• _AIM OF THE EXERCISE_:
Only the lines holding "computer" are wanted. Copy every one from the records below.

• _Stored data_:
-*-*-
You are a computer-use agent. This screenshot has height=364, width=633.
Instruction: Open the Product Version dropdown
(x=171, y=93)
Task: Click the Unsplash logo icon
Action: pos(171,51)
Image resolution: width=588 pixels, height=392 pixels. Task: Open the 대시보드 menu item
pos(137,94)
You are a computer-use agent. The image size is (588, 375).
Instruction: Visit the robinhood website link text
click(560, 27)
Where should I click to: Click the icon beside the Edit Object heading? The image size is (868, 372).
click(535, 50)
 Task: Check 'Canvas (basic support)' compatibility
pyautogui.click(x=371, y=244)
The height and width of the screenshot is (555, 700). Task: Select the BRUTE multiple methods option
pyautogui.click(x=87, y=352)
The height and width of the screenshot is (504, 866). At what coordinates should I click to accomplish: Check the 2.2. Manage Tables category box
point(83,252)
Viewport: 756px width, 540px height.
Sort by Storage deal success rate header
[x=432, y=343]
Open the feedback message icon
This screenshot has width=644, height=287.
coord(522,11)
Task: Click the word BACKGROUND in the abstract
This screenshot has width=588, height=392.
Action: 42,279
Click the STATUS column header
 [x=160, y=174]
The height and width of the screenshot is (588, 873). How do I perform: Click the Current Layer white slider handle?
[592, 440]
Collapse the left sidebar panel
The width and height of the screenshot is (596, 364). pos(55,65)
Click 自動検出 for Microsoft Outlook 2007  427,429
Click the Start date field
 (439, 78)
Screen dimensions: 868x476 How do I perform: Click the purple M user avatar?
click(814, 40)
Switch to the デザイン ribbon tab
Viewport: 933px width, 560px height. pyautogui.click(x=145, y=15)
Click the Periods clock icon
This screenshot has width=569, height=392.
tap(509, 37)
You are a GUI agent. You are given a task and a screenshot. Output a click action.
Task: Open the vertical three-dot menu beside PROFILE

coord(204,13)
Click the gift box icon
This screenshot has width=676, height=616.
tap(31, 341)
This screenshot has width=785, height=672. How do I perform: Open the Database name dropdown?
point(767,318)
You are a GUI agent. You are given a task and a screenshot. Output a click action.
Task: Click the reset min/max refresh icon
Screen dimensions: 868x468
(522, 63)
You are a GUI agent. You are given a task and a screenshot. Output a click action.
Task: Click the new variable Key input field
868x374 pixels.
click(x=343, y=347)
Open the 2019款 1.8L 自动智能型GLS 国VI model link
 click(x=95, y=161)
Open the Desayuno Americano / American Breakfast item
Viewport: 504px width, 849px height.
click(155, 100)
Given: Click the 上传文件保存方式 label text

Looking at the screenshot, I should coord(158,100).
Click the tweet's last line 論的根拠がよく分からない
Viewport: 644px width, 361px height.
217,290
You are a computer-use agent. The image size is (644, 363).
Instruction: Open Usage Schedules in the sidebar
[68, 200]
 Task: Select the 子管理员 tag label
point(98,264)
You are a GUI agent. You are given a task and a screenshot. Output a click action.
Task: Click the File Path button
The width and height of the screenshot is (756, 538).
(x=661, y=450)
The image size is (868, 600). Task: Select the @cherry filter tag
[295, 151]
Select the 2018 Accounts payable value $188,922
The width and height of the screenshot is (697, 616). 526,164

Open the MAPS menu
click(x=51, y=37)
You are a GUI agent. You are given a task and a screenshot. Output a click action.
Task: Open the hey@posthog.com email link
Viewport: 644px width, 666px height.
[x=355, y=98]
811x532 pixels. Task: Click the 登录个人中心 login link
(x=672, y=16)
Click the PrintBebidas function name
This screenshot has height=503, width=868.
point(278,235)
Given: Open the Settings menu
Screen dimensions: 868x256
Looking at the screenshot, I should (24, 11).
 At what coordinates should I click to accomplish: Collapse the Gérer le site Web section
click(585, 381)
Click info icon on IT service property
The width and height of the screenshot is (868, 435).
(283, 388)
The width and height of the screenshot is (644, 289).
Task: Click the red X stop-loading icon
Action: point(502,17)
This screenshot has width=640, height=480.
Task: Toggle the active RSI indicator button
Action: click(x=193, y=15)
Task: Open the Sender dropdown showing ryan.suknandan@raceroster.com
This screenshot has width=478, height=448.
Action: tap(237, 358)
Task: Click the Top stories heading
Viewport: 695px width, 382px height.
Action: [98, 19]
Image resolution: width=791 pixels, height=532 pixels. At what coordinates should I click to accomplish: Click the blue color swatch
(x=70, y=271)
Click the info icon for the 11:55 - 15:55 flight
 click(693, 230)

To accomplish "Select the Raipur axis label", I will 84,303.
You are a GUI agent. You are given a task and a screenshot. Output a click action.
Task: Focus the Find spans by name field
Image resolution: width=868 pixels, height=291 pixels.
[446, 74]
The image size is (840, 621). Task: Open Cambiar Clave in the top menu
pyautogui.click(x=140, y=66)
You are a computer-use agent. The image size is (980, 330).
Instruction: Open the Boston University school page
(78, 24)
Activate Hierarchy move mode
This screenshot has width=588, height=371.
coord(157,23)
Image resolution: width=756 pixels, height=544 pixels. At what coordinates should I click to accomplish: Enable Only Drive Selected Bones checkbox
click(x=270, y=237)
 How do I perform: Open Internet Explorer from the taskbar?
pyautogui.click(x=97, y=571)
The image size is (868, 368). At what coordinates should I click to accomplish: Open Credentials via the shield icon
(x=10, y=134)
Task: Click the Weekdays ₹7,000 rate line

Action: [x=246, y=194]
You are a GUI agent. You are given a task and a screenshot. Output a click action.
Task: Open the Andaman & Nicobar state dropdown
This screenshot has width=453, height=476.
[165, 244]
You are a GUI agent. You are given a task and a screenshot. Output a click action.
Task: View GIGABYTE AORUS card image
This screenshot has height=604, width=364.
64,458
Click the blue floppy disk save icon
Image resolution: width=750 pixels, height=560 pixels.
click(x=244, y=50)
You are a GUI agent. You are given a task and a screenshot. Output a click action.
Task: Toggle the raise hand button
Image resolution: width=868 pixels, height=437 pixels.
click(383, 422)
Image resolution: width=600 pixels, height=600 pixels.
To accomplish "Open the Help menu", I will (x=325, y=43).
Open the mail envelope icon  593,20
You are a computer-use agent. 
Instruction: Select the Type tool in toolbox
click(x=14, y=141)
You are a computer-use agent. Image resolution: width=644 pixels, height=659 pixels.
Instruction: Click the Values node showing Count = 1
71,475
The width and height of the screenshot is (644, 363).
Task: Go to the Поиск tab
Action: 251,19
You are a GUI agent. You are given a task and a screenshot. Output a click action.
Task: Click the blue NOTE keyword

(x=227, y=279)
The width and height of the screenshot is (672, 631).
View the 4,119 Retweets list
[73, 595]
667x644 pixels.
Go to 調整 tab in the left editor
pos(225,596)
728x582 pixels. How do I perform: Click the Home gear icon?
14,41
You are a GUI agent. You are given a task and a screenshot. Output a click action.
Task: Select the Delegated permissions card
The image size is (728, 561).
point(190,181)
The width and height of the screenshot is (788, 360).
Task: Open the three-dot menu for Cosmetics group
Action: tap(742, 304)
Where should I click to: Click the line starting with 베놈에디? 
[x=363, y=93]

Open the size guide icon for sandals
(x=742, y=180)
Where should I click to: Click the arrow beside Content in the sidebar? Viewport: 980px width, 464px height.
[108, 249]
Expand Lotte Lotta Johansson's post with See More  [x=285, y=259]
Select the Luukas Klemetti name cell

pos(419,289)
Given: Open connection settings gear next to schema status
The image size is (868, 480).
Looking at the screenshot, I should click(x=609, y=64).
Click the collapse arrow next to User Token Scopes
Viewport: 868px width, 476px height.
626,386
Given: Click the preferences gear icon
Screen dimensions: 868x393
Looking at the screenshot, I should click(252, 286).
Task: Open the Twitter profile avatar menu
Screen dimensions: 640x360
-*-*-
• _ANSWER TO THE PROBLEM_:
You are a computer-use agent. This screenshot has height=364, width=633.
You are a computer-use agent. The image size is (588, 375).
You are a computer-use agent. The image size is (644, 363).
You are a computer-use agent. The image size is (980, 330).
You are a computer-use agent. 
You are a computer-use agent. Image resolution: width=644 pixels, height=659 pixels.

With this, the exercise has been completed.